"Sita: Warrior of Mithila" | A new perspective on Sita, and Ramayana

Price:   175 |  15 July 2017 3:36 PM GMT  |  Ankita Chanda

A new perspective on Sita, and Ramayana

Even two years later Amish Tripathi’s ‘Scion of Ikshvaku’ continues to sell like hotcakes and social media cannot stop lauding the very sought after author. Amish Tripathi has probably made Indian mythology more in vogue than it had ever been, thereby successfully grabbing the attention of many more readers in the genre. And why shouldn’t it be? While his ‘Shiva Trilogy,’ was the fastest selling book series in Indian publishing history, the first title, ‘Scion of Ikshvaku’ from the five-part ‘Ram Chandra Series’ was the fastest selling book of 2015. 

What is really appealing about the second book from his ‘Ram Chandra Series’ titled, ‘Sita - Warrior of Mithila’ is the “warrior” tag which has been novelly used to describe the otherwise demure image associated with the Hindu goddess Sita. It’s made clear from the very title that the protagonist is Sita but not the Sita we have read or heard of. She is fierce, an expert at the art of warfare and the chosen avatar of Vishnu. Patriarchy, take not.

While the essential story would be familiar to most Indians, Amish gives us a Sita, very different from the constrained creature of several maudlin text and screen versions – fancy this: “Sita rolled as she fell to the ground and quickly steadied herself behind a tree. She stayed low, her back against the tree, protected for now”. 

Given that most readers already know the basic plot, it could have also been a disadvantage for the author but he has carefully counted on the minute details of the characters to keep the interest of the readers alive. The book is a wonderful read, leaving you in a constant state of awe at how gracefully Amish fuses rich mythological detail without losing out on the credibility, which particularly interests the modern mind. The novel is full of intricate observations along with words and catchphrases that seem to sync with the regular diction of the contemporary readers. We however do not get her entire story just yet as Amish has planned a series of four related narratives separately telling the stories of Ram, Sita, and Raavan from their individual births up to the kidnap. The last two books in the series will, in all possibility, finally bring these three strands together leading to a denouement.

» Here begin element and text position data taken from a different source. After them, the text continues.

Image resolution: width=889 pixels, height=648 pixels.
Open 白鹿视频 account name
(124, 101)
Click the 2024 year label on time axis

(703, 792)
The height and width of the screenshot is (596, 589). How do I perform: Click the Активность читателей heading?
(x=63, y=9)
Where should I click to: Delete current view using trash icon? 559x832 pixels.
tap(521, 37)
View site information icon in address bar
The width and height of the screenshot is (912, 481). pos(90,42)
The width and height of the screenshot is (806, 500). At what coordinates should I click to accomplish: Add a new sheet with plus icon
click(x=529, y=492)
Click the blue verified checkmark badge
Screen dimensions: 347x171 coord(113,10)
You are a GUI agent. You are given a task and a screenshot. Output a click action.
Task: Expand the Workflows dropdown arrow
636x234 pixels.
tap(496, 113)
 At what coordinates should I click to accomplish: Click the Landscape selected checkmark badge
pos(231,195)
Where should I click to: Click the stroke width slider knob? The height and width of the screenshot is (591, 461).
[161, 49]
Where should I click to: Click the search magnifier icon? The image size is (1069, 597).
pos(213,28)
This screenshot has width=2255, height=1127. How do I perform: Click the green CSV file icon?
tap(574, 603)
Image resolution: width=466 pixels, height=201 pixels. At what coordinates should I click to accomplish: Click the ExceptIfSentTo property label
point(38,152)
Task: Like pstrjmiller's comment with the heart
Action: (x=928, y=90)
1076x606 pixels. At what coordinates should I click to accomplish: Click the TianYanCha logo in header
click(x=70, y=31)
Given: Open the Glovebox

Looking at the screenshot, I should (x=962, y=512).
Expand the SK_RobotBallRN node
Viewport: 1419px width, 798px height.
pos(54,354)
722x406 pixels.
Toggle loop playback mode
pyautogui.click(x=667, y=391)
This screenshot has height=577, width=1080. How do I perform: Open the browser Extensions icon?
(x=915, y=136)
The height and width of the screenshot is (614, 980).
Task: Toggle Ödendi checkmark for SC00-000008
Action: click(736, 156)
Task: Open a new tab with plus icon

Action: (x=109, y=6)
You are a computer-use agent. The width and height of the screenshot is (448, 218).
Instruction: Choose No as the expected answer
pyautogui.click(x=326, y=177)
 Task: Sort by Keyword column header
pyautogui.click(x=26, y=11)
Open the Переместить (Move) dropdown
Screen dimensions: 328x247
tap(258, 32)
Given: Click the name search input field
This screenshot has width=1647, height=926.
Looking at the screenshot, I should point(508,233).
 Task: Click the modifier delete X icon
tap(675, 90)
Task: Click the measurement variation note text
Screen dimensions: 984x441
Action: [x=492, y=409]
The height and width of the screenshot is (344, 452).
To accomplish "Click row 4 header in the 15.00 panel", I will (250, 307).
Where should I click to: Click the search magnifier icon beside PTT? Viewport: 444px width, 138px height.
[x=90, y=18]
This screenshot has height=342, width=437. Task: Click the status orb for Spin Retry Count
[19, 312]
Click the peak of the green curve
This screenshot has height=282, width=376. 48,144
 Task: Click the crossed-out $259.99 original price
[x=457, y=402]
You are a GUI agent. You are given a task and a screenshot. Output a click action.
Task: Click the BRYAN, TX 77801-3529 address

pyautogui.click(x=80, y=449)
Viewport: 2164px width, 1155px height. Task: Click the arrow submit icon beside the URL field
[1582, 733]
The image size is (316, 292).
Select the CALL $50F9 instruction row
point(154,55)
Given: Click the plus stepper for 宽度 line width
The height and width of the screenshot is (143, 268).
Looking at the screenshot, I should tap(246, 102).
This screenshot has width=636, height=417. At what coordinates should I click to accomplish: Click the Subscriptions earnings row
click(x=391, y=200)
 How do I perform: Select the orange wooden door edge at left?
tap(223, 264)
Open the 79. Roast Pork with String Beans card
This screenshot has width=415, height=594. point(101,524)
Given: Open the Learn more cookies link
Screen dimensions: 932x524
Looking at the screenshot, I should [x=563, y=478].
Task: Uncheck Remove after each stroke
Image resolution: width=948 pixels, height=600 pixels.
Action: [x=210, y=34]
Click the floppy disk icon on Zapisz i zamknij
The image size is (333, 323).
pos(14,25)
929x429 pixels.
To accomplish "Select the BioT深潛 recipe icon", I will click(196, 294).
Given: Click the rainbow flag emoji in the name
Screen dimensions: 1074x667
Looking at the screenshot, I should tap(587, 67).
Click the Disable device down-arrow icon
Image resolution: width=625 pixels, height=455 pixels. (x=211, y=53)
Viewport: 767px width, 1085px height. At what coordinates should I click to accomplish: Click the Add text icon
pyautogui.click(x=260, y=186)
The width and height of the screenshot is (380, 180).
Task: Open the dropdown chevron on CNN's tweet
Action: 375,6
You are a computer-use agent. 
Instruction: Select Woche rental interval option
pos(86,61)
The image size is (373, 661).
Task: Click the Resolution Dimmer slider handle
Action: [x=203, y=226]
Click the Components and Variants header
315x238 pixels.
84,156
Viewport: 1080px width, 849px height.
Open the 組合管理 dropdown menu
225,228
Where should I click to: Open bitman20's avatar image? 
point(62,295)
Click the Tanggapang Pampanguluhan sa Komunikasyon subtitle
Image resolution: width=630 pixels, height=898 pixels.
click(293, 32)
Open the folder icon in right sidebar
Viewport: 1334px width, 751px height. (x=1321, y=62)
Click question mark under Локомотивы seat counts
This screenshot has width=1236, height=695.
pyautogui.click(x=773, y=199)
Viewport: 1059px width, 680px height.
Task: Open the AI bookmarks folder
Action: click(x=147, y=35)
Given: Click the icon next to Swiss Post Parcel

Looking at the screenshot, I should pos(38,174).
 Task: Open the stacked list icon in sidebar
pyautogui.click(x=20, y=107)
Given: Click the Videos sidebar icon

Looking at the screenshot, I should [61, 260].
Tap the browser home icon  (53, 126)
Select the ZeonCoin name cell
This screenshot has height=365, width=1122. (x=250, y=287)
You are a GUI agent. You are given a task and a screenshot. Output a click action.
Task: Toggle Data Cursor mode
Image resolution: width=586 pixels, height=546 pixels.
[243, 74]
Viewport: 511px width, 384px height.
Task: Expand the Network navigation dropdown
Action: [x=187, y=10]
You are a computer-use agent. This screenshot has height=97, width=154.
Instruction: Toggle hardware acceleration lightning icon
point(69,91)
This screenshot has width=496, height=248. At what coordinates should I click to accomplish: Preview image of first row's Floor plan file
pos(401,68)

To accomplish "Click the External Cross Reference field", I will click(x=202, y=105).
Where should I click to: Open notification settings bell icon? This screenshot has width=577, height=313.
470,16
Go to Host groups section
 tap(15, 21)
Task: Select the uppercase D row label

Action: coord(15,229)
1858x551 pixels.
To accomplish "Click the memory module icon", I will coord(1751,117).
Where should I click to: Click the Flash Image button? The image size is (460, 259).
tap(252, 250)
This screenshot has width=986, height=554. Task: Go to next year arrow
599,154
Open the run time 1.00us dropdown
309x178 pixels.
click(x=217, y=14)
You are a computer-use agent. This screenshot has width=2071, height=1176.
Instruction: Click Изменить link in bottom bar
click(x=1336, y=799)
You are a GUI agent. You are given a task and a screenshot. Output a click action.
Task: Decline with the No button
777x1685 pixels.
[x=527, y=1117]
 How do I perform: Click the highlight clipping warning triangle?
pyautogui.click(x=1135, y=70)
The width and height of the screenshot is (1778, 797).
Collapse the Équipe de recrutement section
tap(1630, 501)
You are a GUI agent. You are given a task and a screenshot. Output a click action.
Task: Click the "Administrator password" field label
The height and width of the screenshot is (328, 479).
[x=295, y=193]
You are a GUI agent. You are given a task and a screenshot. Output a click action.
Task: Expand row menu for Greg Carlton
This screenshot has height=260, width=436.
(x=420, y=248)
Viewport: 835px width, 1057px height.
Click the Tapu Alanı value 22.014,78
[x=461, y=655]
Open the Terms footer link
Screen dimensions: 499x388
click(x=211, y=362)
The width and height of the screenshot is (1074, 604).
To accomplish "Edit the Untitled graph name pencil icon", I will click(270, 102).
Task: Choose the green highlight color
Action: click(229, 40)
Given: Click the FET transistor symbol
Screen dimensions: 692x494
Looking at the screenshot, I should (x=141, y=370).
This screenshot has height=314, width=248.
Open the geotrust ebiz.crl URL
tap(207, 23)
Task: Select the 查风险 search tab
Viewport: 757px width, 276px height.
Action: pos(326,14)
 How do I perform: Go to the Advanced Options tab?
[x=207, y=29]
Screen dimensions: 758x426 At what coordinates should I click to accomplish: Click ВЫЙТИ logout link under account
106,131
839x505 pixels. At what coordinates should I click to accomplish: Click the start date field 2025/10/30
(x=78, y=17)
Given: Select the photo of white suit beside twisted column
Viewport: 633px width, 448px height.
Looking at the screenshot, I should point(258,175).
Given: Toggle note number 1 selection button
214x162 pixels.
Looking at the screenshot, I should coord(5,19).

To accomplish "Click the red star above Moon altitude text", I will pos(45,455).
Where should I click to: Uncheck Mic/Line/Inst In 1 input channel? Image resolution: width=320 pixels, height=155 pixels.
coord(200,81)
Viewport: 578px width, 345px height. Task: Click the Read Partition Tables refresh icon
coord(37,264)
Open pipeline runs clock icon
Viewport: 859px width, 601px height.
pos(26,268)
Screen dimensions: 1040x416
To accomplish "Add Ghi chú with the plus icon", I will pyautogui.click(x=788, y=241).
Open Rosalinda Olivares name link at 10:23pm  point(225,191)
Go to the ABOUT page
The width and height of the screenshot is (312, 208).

What actually makes this book gripping is the fact that readers get an opportunity to know Sita in a more comprehensive manner. The second chapter of the book goes 38 years behind the first chapter and moves thereon till the current event – the first chapter – towards its end. And along the journey, Amish takes his readers into the life of Sita and together we explore the lesser known aspects of her life. 

Finally, is this novel worth your money and time? Yes, it is highly recommend for anybody, who has an interest in Indian mythology but is too intimidated by the lofty scriptures. And if you look at it in another way, popularity has been used to sell all kinds of works – sex scandals, call centre chaos and IIT affairs – but here is a writer, using his immense popularity and creativity to re-imagine the saga of our mythology. In doing so, he not only preserves a sound literary standard, but also rightly deserves the readership that he commands.